→ Text shown:

According to the groups’ research team, of the bills thus far
proposed, 40 “would restrict forgoing artificially administered
nutrition and hydration”; 20 bills in 13 states “are based
on the National Right to Life Committee [NRLC] model legislation
entitled “Starvation and Dehydration of Persons with Disabilities
Prevention Act”; and 14 contain “restrictions beyond”
the NRLC model bill. 



“This legislative push in the states demonstrates that some
conservative religious leaders and politicians do not plan to stop
with the Terri Schiavo case,” said Lois Uttley, director of
the Merger Watch Project. “They are trying to interfere with
private medical decisions that should be made by patients and their
families, based on sound medical advice and patients’ own religious
and moral values.” 




Still Using Schiavo 





A

s the one-year anniversary approached, RightMarch.com
was hell-bent on defying science, common sense, and public opinion.
It also got a head start on mining the marketing possibilities.
In a communiqué from William Greene, the president of RightMarch.com,
the organization claimed that: “Contrary to anything you may
have heard, Terri was NOT brain dead; Terri was NOT in a coma; she
was NOT in a ‘persistent vegetative state’; nor was she
on ANY life-support system. 



“Terri laughed, Terri cried, she moved, and she made child-like
attempts at speech with her family. Sometimes she would say ‘Mom’
or ‘Dad’ or ‘yeah’ when they asked her a question.
When her mother or father kissed her hello or goodbye, she would
look at them and ‘pucker up’ her lips.” 



Michael Schiavo was accused of everything from failing to provide
her with the necessary physical therapy to exacerbating her condition
to wanting her dead for financial reasons. According to the RightMarch.com
e-Alert: “Now Michael Schiavo, Terri’s estranged husband
who denied her any therapy for over a decade and then collaborated
with those activist judges and legislators to starve her to death,
has stepped into the media spotlight once again. He’s started
a PAC (political action committee) to exploit Terri’s name
and raise money to defeat the Congressmen and Senators who tried
to save her life.” In addition to inaccurately rewriting history,
these claims were aimed at blunting the launch of Schiavo’s
TerriPAC, which “is committed to educating the public about
the social and political issues surrounding the case of Terri Schiavo,”

→ Task set:
1. Answer these questions using the text on the Terri Schiavo case.
(a) How many of the proposed bills are based on the NRLC model legislation, and in how many states?
(b) What position does Lois Uttley hold?
(c) Who is the president of RightMarch.com?
2. In the text on the Terri Schiavo case, rewrite the paragraph beginning "As the one-year anniversary approached" as a short bulleted list that keeps its main facts.
3. Carry on the text about the Terri Schiavo case from the point where it stops.

(Records taken from a dataset)

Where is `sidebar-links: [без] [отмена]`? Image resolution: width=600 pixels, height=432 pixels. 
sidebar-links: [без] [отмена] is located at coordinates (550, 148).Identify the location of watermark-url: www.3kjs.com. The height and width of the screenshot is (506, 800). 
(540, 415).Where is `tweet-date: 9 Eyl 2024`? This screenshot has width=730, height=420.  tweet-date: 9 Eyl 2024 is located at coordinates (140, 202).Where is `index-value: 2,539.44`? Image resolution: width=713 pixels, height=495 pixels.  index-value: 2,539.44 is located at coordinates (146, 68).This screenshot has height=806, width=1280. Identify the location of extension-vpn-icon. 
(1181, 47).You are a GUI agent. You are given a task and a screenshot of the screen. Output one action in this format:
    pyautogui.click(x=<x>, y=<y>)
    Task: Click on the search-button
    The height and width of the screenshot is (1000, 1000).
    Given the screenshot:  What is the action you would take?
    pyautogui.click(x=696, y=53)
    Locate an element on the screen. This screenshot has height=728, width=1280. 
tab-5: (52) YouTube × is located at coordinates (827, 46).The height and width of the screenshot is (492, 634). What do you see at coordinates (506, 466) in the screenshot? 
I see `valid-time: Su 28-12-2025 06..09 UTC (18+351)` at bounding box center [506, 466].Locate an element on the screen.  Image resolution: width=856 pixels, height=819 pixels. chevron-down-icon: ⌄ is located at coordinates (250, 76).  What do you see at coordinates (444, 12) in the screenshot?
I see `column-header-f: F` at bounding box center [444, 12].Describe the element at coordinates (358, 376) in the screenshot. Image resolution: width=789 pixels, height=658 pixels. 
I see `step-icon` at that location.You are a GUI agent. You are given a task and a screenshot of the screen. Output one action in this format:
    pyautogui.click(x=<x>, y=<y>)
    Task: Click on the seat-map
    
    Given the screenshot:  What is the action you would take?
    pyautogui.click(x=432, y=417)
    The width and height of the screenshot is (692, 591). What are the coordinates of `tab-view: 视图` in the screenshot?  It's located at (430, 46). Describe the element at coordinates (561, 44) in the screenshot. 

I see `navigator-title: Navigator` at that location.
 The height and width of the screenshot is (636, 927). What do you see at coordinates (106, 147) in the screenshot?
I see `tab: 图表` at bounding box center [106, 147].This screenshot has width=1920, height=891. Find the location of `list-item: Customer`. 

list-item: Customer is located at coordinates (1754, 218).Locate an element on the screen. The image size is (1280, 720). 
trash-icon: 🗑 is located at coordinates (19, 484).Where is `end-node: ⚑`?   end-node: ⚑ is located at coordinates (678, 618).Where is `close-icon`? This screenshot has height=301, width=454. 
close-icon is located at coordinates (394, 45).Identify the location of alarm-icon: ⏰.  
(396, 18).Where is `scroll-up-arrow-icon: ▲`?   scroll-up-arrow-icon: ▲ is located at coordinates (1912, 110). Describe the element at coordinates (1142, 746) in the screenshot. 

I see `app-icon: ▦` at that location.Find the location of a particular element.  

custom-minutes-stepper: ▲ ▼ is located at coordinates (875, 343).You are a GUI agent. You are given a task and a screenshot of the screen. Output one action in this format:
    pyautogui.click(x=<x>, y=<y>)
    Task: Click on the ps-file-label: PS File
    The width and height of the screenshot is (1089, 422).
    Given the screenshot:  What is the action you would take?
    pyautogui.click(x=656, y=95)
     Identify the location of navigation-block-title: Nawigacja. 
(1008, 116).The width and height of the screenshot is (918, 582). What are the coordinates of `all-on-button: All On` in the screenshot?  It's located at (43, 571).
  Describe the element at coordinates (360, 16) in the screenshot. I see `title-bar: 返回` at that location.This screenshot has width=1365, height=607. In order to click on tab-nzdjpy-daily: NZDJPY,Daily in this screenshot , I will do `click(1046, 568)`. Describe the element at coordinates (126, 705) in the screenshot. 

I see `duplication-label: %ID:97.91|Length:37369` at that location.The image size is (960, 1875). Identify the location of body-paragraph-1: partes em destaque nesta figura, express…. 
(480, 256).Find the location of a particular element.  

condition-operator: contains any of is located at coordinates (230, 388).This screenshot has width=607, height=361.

→ Answers to each task:
1.
(a) 20 bills in 13 states
(b) Director of the Merger Watch Project
(c) William Greene

2.
- As the one-year anniversary approached, RightMarch.com was bent on defying science, common sense, and public opinion.
- It got a head start on mining the marketing possibilities.
- A communiqué from its president, William Greene, claimed that Terri was not brain dead, not in a coma, not in a "persistent vegetative state," and not on any life-support system.

3.
said Derek Newton, TerriPAC director.  








“This
isn’t about vengeance, it’s about holding people accountable
for what they did,” Michael Schiavo told Keith Olbermann in
an interview on MSNBC’s “Countdown” on March 27.
“These politicians…walked into our lives and tried to
take it over,” Schiavo said. 



Schiavo’s “Countdown” appearance was also aimed at
publicizing his book

Terri: The Truth

(written with Michael
Hirsh). According to the book, the right wing-orchestrated campaign
that vilified Schiavo led to a $250,000 bounty placed on his head
“urging that I be tortured before I’m killed. I was condemned
by the president of the United States, the majority leaders of the
House and Senate, the governor of Florida, the Pope, Jesse Jackson,
and the right-wing media,” Schiavo wrote. 



The other book released before the anniversary is called

A Life
That Matters: The Legacy of Terri Schiavo: A Lesson For Us All,

written by Bob and Mary Schindler, their son Bobby, and their
daughter Suzanne Schindler Vitadamo.  



According to London’s

Telegraph

newspaper, the Schindler
book “recount[s] their failed legal struggle to keep the brain-damaged
woman alive against the wishes of her husband and presenting accounts
of his alleged violent temper.” It also places Michael Schiavo
as the chief villain in the case; Reuters reported that “the
Schindlers again accuse [him] of abusing Terri.”  



While national politicians have essentially chosen not to replay last
year, conservative right-to-lifers have every intention of intruding
in the lives of people as they face difficult and personal family
decisions, by pushing restrictive legislation in their states.


 





Bill
Berkowitz is a freelance writer covering conservative movements.